- Task instructions
Every line of the records counts; transcribe each one exactly.
(Beginning of Supplied entries)
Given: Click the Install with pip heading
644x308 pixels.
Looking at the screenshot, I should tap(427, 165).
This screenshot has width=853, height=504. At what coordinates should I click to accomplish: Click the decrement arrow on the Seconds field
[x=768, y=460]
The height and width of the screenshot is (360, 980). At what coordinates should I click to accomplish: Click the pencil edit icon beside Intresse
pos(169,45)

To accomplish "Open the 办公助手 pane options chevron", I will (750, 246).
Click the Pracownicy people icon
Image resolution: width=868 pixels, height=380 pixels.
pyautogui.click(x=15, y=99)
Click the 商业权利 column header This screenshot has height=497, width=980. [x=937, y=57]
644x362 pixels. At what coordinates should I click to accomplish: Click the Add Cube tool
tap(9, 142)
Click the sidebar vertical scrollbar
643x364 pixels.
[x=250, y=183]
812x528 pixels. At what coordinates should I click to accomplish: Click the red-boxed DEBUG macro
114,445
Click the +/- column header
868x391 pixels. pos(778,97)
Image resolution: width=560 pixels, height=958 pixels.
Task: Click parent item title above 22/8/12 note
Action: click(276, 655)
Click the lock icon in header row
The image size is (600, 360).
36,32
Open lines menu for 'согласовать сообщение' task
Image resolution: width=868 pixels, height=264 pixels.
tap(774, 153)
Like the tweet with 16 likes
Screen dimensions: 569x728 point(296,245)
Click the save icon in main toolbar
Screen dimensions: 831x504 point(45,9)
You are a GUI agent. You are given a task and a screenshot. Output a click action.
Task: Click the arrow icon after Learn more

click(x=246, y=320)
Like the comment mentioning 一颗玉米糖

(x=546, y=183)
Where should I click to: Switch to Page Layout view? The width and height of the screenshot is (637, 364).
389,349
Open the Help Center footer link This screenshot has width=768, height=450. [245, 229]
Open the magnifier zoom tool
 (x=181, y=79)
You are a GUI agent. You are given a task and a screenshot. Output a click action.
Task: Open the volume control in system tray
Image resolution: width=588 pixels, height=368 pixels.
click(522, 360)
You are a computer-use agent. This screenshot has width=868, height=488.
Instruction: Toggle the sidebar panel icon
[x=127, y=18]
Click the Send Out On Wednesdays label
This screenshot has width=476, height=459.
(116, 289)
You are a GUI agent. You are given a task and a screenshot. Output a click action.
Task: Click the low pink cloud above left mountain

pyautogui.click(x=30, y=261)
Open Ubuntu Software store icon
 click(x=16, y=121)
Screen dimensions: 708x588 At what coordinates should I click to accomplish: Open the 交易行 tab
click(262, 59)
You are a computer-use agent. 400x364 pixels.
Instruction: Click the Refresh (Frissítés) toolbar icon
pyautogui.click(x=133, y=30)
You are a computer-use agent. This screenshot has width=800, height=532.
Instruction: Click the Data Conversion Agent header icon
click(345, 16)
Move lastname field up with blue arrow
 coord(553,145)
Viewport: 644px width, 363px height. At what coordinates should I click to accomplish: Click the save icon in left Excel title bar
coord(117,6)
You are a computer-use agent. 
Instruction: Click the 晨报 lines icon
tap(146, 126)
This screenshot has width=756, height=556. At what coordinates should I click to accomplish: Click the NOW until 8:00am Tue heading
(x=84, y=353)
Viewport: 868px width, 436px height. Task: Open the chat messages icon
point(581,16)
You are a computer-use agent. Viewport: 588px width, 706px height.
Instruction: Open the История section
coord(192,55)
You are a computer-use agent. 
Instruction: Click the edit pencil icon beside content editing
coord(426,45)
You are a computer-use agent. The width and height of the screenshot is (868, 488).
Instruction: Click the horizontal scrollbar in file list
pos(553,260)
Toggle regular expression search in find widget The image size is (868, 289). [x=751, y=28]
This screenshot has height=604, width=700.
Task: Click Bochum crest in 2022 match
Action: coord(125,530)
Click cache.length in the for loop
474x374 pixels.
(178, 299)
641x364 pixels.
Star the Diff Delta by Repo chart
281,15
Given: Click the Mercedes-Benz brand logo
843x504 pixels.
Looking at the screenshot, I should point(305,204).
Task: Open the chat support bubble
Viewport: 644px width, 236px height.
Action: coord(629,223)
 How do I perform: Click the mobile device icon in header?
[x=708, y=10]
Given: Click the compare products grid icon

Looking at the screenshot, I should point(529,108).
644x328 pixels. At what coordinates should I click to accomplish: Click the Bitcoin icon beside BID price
(End of Supplied entries)
- Answer space
Given: Click the Install with pip heading
644x308 pixels.
Looking at the screenshot, I should tap(427, 165).
This screenshot has width=853, height=504. At what coordinates should I click to accomplish: Click the decrement arrow on the Seconds field
[x=768, y=460]
The height and width of the screenshot is (360, 980). At what coordinates should I click to accomplish: Click the pencil edit icon beside Intresse
pos(169,45)

To accomplish "Open the 办公助手 pane options chevron", I will (750, 246).
Click the Pracownicy people icon
Image resolution: width=868 pixels, height=380 pixels.
pyautogui.click(x=15, y=99)
Click the 商业权利 column header This screenshot has height=497, width=980. [x=937, y=57]
644x362 pixels. At what coordinates should I click to accomplish: Click the Add Cube tool
tap(9, 142)
Click the sidebar vertical scrollbar
643x364 pixels.
[x=250, y=183]
812x528 pixels. At what coordinates should I click to accomplish: Click the red-boxed DEBUG macro
114,445
Click the +/- column header
868x391 pixels. pos(778,97)
Image resolution: width=560 pixels, height=958 pixels.
Task: Click parent item title above 22/8/12 note
Action: click(276, 655)
Click the lock icon in header row
The image size is (600, 360).
36,32
Open lines menu for 'согласовать сообщение' task
Image resolution: width=868 pixels, height=264 pixels.
tap(774, 153)
Like the tweet with 16 likes
Screen dimensions: 569x728 point(296,245)
Click the save icon in main toolbar
Screen dimensions: 831x504 point(45,9)
You are a GUI agent. You are given a task and a screenshot. Output a click action.
Task: Click the arrow icon after Learn more

click(x=246, y=320)
Like the comment mentioning 一颗玉米糖

(x=546, y=183)
Where should I click to: Switch to Page Layout view? The width and height of the screenshot is (637, 364).
389,349
Open the Help Center footer link This screenshot has width=768, height=450. [245, 229]
Open the magnifier zoom tool
 (x=181, y=79)
You are a GUI agent. You are given a task and a screenshot. Output a click action.
Task: Open the volume control in system tray
Image resolution: width=588 pixels, height=368 pixels.
click(522, 360)
You are a computer-use agent. This screenshot has width=868, height=488.
Instruction: Toggle the sidebar panel icon
[x=127, y=18]
Click the Send Out On Wednesdays label
This screenshot has width=476, height=459.
(116, 289)
You are a GUI agent. You are given a task and a screenshot. Output a click action.
Task: Click the low pink cloud above left mountain

pyautogui.click(x=30, y=261)
Open Ubuntu Software store icon
 click(x=16, y=121)
Screen dimensions: 708x588 At what coordinates should I click to accomplish: Open the 交易行 tab
click(262, 59)
You are a computer-use agent. 400x364 pixels.
Instruction: Click the Refresh (Frissítés) toolbar icon
pyautogui.click(x=133, y=30)
You are a computer-use agent. This screenshot has width=800, height=532.
Instruction: Click the Data Conversion Agent header icon
click(345, 16)
Move lastname field up with blue arrow
 coord(553,145)
Viewport: 644px width, 363px height. At what coordinates should I click to accomplish: Click the save icon in left Excel title bar
coord(117,6)
You are a computer-use agent. 
Instruction: Click the 晨报 lines icon
tap(146, 126)
This screenshot has width=756, height=556. At what coordinates should I click to accomplish: Click the NOW until 8:00am Tue heading
(x=84, y=353)
Viewport: 868px width, 436px height. Task: Open the chat messages icon
point(581,16)
You are a computer-use agent. Viewport: 588px width, 706px height.
Instruction: Open the История section
coord(192,55)
You are a computer-use agent. 
Instruction: Click the edit pencil icon beside content editing
coord(426,45)
You are a computer-use agent. The width and height of the screenshot is (868, 488).
Instruction: Click the horizontal scrollbar in file list
pos(553,260)
Toggle regular expression search in find widget The image size is (868, 289). [x=751, y=28]
This screenshot has height=604, width=700.
Task: Click Bochum crest in 2022 match
Action: coord(125,530)
Click cache.length in the for loop
474x374 pixels.
(178, 299)
641x364 pixels.
Star the Diff Delta by Repo chart
281,15
Given: Click the Mercedes-Benz brand logo
843x504 pixels.
Looking at the screenshot, I should point(305,204).
Task: Open the chat support bubble
Viewport: 644px width, 236px height.
Action: coord(629,223)
 How do I perform: Click the mobile device icon in header?
[x=708, y=10]
Given: Click the compare products grid icon

Looking at the screenshot, I should point(529,108).
644x328 pixels. At what coordinates should I click to accomplish: Click the Bitcoin icon beside BID price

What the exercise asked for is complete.